**TASK DIRECTIONS:** Copy every entry below verbatim, line for line.

**LISTED ENTRIES:**
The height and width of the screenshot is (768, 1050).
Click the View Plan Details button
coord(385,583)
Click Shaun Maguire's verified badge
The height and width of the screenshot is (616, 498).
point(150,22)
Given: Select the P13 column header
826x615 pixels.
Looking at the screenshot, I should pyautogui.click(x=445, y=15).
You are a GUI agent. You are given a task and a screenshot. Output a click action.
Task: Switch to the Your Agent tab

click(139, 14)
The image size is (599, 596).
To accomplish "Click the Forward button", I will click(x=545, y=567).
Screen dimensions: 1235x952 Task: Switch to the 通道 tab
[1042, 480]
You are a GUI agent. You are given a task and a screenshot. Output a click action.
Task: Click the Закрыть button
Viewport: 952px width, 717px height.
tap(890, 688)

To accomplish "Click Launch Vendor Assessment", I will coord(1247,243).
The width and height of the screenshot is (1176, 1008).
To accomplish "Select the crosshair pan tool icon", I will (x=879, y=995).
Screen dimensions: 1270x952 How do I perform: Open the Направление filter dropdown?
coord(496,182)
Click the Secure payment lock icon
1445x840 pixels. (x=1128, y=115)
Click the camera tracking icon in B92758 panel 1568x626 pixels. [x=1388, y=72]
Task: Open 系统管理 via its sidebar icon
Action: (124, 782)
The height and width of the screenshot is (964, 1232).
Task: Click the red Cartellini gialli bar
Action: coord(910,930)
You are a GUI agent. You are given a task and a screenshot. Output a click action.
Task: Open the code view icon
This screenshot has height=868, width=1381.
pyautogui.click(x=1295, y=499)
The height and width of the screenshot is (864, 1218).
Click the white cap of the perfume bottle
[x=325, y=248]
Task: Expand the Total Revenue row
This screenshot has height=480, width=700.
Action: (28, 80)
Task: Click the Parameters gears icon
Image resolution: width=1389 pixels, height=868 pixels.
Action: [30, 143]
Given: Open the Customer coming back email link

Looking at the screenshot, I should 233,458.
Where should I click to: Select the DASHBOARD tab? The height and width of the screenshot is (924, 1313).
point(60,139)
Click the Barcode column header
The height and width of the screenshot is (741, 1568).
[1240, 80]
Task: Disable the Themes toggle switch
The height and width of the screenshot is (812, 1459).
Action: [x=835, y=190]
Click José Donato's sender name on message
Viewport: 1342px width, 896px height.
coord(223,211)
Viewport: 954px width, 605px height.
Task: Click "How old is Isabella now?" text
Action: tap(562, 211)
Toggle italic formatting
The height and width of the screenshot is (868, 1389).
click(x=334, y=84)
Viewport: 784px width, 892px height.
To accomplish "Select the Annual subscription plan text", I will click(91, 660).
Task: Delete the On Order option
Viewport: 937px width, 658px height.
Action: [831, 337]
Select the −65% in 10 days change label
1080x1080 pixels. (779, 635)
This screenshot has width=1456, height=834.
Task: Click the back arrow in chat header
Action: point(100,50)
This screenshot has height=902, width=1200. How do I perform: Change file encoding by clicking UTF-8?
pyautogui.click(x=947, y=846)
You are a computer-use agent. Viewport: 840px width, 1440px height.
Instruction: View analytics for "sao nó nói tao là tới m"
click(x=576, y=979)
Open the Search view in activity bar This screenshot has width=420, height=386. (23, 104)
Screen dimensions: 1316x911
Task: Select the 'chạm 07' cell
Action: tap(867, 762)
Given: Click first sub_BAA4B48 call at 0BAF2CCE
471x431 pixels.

**PROBLEM SOLUTION:**
The height and width of the screenshot is (768, 1050).
Click the View Plan Details button
coord(385,583)
Click Shaun Maguire's verified badge
The height and width of the screenshot is (616, 498).
point(150,22)
Given: Select the P13 column header
826x615 pixels.
Looking at the screenshot, I should pyautogui.click(x=445, y=15).
You are a GUI agent. You are given a task and a screenshot. Output a click action.
Task: Switch to the Your Agent tab

click(139, 14)
The image size is (599, 596).
To accomplish "Click the Forward button", I will click(x=545, y=567).
Screen dimensions: 1235x952 Task: Switch to the 通道 tab
[1042, 480]
You are a GUI agent. You are given a task and a screenshot. Output a click action.
Task: Click the Закрыть button
Viewport: 952px width, 717px height.
tap(890, 688)

To accomplish "Click Launch Vendor Assessment", I will coord(1247,243).
The width and height of the screenshot is (1176, 1008).
To accomplish "Select the crosshair pan tool icon", I will (x=879, y=995).
Screen dimensions: 1270x952 How do I perform: Open the Направление filter dropdown?
coord(496,182)
Click the Secure payment lock icon
1445x840 pixels. (x=1128, y=115)
Click the camera tracking icon in B92758 panel 1568x626 pixels. [x=1388, y=72]
Task: Open 系统管理 via its sidebar icon
Action: (124, 782)
The height and width of the screenshot is (964, 1232).
Task: Click the red Cartellini gialli bar
Action: coord(910,930)
You are a GUI agent. You are given a task and a screenshot. Output a click action.
Task: Open the code view icon
This screenshot has height=868, width=1381.
pyautogui.click(x=1295, y=499)
The height and width of the screenshot is (864, 1218).
Click the white cap of the perfume bottle
[x=325, y=248]
Task: Expand the Total Revenue row
This screenshot has height=480, width=700.
Action: (28, 80)
Task: Click the Parameters gears icon
Image resolution: width=1389 pixels, height=868 pixels.
Action: [30, 143]
Given: Open the Customer coming back email link

Looking at the screenshot, I should 233,458.
Where should I click to: Select the DASHBOARD tab? The height and width of the screenshot is (924, 1313).
point(60,139)
Click the Barcode column header
The height and width of the screenshot is (741, 1568).
[1240, 80]
Task: Disable the Themes toggle switch
The height and width of the screenshot is (812, 1459).
Action: [x=835, y=190]
Click José Donato's sender name on message
Viewport: 1342px width, 896px height.
coord(223,211)
Viewport: 954px width, 605px height.
Task: Click "How old is Isabella now?" text
Action: tap(562, 211)
Toggle italic formatting
The height and width of the screenshot is (868, 1389).
click(x=334, y=84)
Viewport: 784px width, 892px height.
To accomplish "Select the Annual subscription plan text", I will click(91, 660).
Task: Delete the On Order option
Viewport: 937px width, 658px height.
Action: [831, 337]
Select the −65% in 10 days change label
1080x1080 pixels. (779, 635)
This screenshot has width=1456, height=834.
Task: Click the back arrow in chat header
Action: point(100,50)
This screenshot has height=902, width=1200. How do I perform: Change file encoding by clicking UTF-8?
pyautogui.click(x=947, y=846)
You are a computer-use agent. Viewport: 840px width, 1440px height.
Instruction: View analytics for "sao nó nói tao là tới m"
click(x=576, y=979)
Open the Search view in activity bar This screenshot has width=420, height=386. (23, 104)
Screen dimensions: 1316x911
Task: Select the 'chạm 07' cell
Action: tap(867, 762)
Given: Click first sub_BAA4B48 call at 0BAF2CCE
471x431 pixels.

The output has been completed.